In [1]:
import numpy as np
import pandas as pd
from sklearn.model_selection import train_test_split,cross_val_score
from sklearn.metrics import accuracy_score

In [2]:
data = pd.read_csv('dataset.txt', sep=",")

In [3]:
data.sample(3)

Unnamed: 0,Marks_1,Marks_2,Result
86,42.075455,78.844786,0
94,89.845807,45.358284,1
42,94.443368,65.568922,1


In [4]:
data.info()

<class 'pandas.core.frame.DataFrame'>
RangeIndex: 100 entries, 0 to 99
Data columns (total 3 columns):
Marks_1    100 non-null float64
Marks_2    100 non-null float64
Result     100 non-null int64
dtypes: float64(2), int64(1)
memory usage: 2.5 KB


In [5]:
class LogisticRegression():
    def __init__(self,regularization=None,cost=0.01,w=0,b=0,iterations=100000,alpha=0.001):
        self.regularization = regularization
        self.cost = cost
        self.iterations = iterations
        self.wgt = w
        self.bs = b
        self.alpha = alpha
        
    def sigmoid(self,X_train,weight):
        z = np.dot(X_train,weight)
        return 1/(1 + np.exp(-z))
    
    def weights(self,weight,alpha,grad):
        return weight - alpha*grad
    
    def loss(self,h,y):
        if self.regularization == 'L1':
            return (-y*np.log(h) - (1-y)*np.log(1-h)).mean() + ((1/self.cost)*(sum(abs(self.wgt))))/(2*y.shape[0])
        elif self.regularization == 'L2':
            return (-y*np.log(h) - (1-y)*np.log(1-h)).mean() + ((1/self.cost)*(sum(self.wgt**2)))/(2*y.shape[0])
        else:
            return (-y*np.log(h) - (1-y)*np.log(1-h)).mean()
    
    def gradientDescent(self,X_train,h,y):
        return np.dot(X_train.T,(h-y))/y.shape[0]
    
    def fit(self,X_train,y_train):
        self.wgt = np.zeros(X_train.shape[1])

Collected data:
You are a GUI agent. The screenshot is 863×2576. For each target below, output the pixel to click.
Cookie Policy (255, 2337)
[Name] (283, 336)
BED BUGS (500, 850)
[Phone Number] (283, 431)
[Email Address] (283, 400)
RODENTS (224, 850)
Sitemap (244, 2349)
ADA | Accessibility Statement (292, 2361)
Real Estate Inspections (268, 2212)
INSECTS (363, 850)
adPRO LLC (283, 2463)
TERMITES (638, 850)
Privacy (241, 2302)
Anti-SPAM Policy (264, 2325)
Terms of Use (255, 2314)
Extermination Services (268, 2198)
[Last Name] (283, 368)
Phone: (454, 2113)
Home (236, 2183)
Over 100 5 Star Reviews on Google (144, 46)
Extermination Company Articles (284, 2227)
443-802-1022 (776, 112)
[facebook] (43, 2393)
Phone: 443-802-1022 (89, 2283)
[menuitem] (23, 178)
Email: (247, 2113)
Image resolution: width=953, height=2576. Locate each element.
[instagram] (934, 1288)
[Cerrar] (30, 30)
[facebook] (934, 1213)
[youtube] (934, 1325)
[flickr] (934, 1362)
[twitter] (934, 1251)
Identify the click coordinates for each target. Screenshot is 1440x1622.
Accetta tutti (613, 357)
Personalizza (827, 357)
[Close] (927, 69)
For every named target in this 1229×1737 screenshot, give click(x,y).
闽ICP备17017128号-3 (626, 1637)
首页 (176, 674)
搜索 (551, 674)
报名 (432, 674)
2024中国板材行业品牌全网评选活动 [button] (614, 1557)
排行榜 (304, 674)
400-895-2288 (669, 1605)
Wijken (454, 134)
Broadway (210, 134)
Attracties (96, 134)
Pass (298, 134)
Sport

Task set:
1. In the logistic regression notebook, what default number of iterations does the class constructor set?
2. Extend the logistic regression notebook, picking up right after its last line of code.

Answers:
1. 100000

2.
        
        for i in range(self.iterations):
            h = self.sigmoid(X_train,self.wgt)
            gd = self.gradientDescent(X_train,h,y_train)
            self.wgt = self.weights(self.wgt,self.alpha,gd)
            
        return self
    
    def predict(self,X_test):
        y = self.sigmoid(X_test,self.wgt)
        for i in range(len(y)):
            if y[i] > 0.5:
                y[i] = 1
            else:
                y[i] = 0
        return y

## Test

In [6]:
X = np.array(data.iloc[:,:2].values)
y = np.array(data.iloc[:,-1].values)

X_train,X_test,y_train,y_test = train_test_split(X,y,test_size=0.2,random_state=16)

In [7]:
# L1 Regularization

lr = LogisticRegression(regularization='L1',iterations=100000,alpha=0.001)
lr.fit(X_train,y_train)

print("Accuracy =", accuracy_score(y_test, lr.predict(X_test)) )

Accuracy = 0.85


In [8]:
# L2 Regularization

lr = LogisticRegression(regularization='L2',iterations=100000,alpha=0.001)
lr.fit(X_train,y_train)

print("Accuracy =", accuracy_score(y_test, lr.predict(X_test)) )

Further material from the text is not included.